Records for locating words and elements
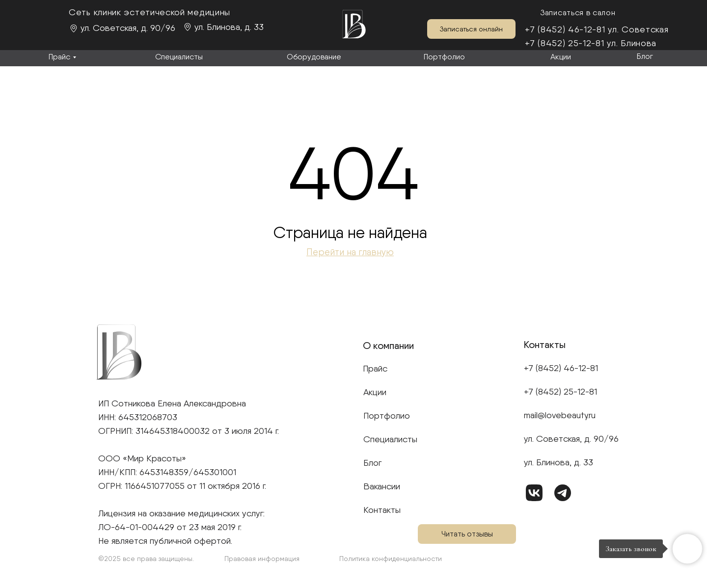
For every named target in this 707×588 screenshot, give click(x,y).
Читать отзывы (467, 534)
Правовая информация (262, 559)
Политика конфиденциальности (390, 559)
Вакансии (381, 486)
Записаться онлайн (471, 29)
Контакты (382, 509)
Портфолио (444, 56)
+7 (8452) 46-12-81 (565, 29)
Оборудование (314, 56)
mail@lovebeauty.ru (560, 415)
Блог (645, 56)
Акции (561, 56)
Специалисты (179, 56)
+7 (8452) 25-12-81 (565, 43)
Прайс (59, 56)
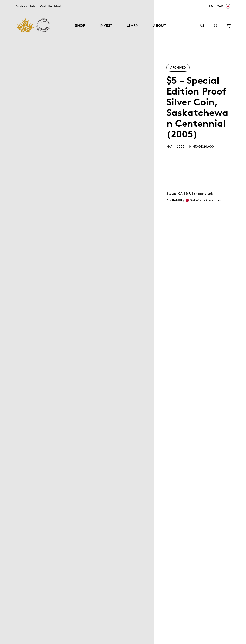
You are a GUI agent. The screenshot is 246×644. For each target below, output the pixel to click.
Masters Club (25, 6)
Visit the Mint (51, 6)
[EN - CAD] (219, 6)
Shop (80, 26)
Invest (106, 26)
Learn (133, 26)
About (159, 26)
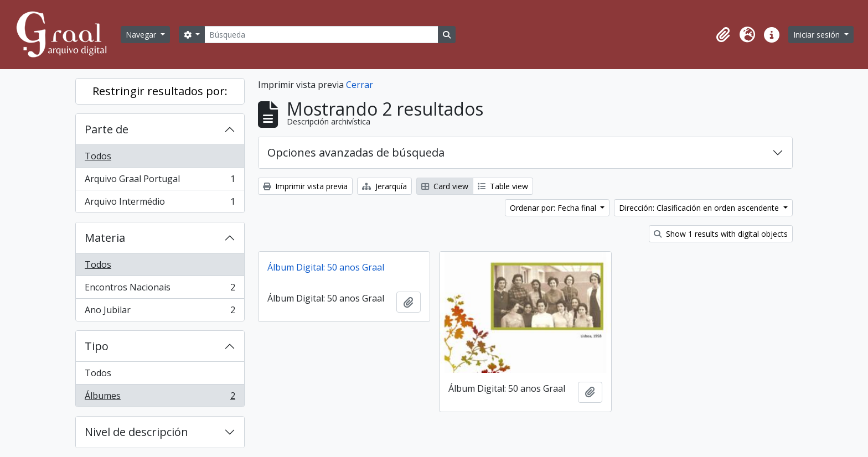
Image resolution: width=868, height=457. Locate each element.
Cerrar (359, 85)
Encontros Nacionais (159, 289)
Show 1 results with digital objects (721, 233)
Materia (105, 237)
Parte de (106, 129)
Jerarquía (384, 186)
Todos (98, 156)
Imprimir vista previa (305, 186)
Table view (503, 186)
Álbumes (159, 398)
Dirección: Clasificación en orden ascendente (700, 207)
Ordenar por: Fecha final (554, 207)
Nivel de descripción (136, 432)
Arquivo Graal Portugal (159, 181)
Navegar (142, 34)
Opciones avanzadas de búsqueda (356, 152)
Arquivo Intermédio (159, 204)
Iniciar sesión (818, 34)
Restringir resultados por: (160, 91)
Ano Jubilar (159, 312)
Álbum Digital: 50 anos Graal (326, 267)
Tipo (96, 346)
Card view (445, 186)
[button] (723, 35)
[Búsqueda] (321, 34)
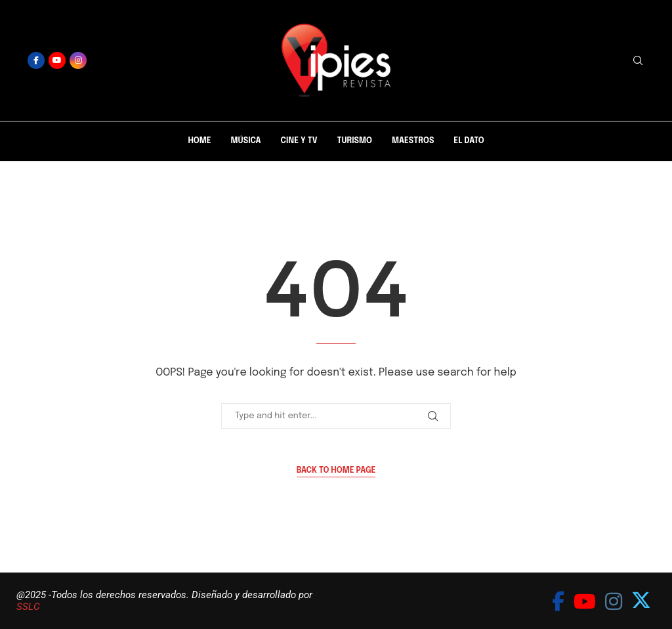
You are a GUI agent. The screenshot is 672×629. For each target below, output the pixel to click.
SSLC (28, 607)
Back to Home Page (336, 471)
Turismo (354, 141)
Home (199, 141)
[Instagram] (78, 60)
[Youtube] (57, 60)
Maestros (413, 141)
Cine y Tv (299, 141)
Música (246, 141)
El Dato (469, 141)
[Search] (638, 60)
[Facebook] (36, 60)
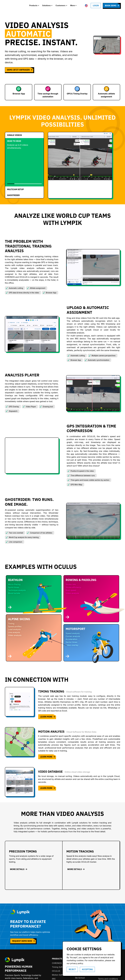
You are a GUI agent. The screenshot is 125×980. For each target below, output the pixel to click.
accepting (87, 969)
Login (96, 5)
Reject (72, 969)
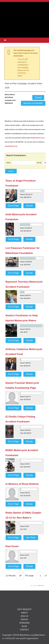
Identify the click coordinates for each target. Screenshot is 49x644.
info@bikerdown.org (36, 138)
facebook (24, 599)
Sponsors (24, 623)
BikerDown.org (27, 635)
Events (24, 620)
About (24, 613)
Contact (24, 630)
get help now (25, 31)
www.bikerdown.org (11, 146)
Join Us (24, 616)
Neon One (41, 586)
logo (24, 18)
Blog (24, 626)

* * *

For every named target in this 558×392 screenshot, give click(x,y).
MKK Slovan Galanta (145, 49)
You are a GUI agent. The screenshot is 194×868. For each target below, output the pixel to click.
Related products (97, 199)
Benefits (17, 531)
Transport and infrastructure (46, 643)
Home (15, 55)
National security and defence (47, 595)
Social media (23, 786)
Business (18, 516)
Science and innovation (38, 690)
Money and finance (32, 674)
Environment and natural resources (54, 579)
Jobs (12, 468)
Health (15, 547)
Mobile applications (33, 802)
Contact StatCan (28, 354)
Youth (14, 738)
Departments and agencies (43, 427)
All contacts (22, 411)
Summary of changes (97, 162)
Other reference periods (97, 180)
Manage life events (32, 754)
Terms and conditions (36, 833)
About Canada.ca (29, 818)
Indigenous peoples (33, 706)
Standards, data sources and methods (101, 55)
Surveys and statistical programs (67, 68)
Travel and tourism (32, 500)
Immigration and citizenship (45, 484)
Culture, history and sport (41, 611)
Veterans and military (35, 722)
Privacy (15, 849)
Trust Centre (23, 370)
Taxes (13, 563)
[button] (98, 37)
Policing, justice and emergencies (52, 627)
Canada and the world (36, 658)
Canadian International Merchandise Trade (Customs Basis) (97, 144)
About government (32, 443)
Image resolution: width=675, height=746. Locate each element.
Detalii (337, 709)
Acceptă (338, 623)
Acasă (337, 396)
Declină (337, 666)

...

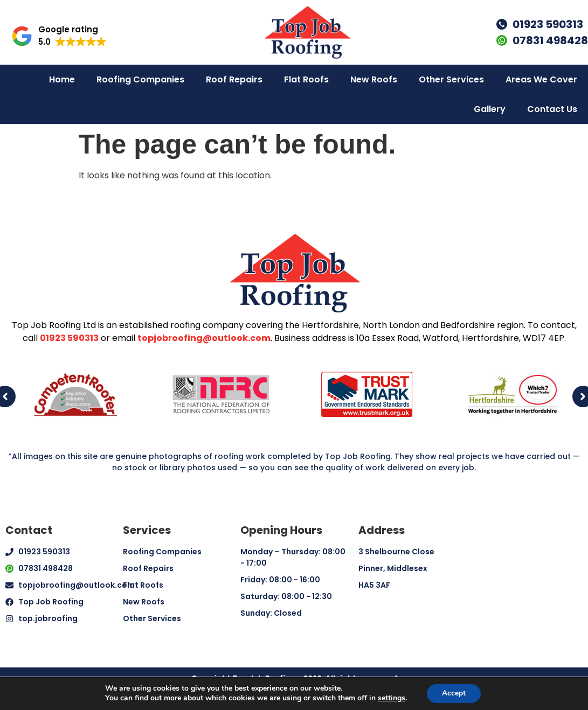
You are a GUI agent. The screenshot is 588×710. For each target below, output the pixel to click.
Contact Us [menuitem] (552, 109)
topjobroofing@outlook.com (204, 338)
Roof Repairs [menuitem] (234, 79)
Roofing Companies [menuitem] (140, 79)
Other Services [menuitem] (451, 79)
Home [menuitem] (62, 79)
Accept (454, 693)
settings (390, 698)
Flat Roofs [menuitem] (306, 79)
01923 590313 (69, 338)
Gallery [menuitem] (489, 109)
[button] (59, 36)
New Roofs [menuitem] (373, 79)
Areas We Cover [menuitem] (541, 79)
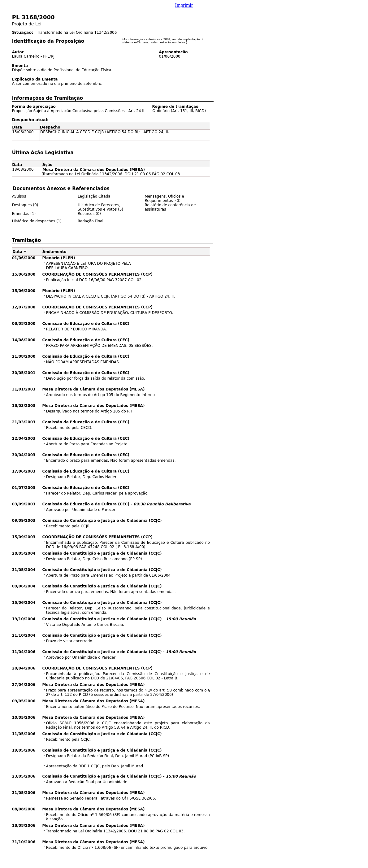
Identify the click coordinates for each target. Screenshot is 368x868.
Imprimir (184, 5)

WRITTEN EXERCISE:
Rewrite the records starting at the line that contains "settings (390, 698)" and ending at the line that contains "Imprimir (184, 5)", with "Gallery" replaced by "Portfolio" and nothing else changed. Leave the pictures out of your answer.

RESPONSE TO THE EXERCISE:
settings (390, 698)
Flat Roofs [menuitem] (306, 79)
01923 590313 (69, 338)
Portfolio [menuitem] (489, 109)
[button] (59, 36)
New Roofs [menuitem] (373, 79)
Areas We Cover [menuitem] (541, 79)
Identify the click coordinates for each target. Screenshot is 368x868.
Imprimir (184, 5)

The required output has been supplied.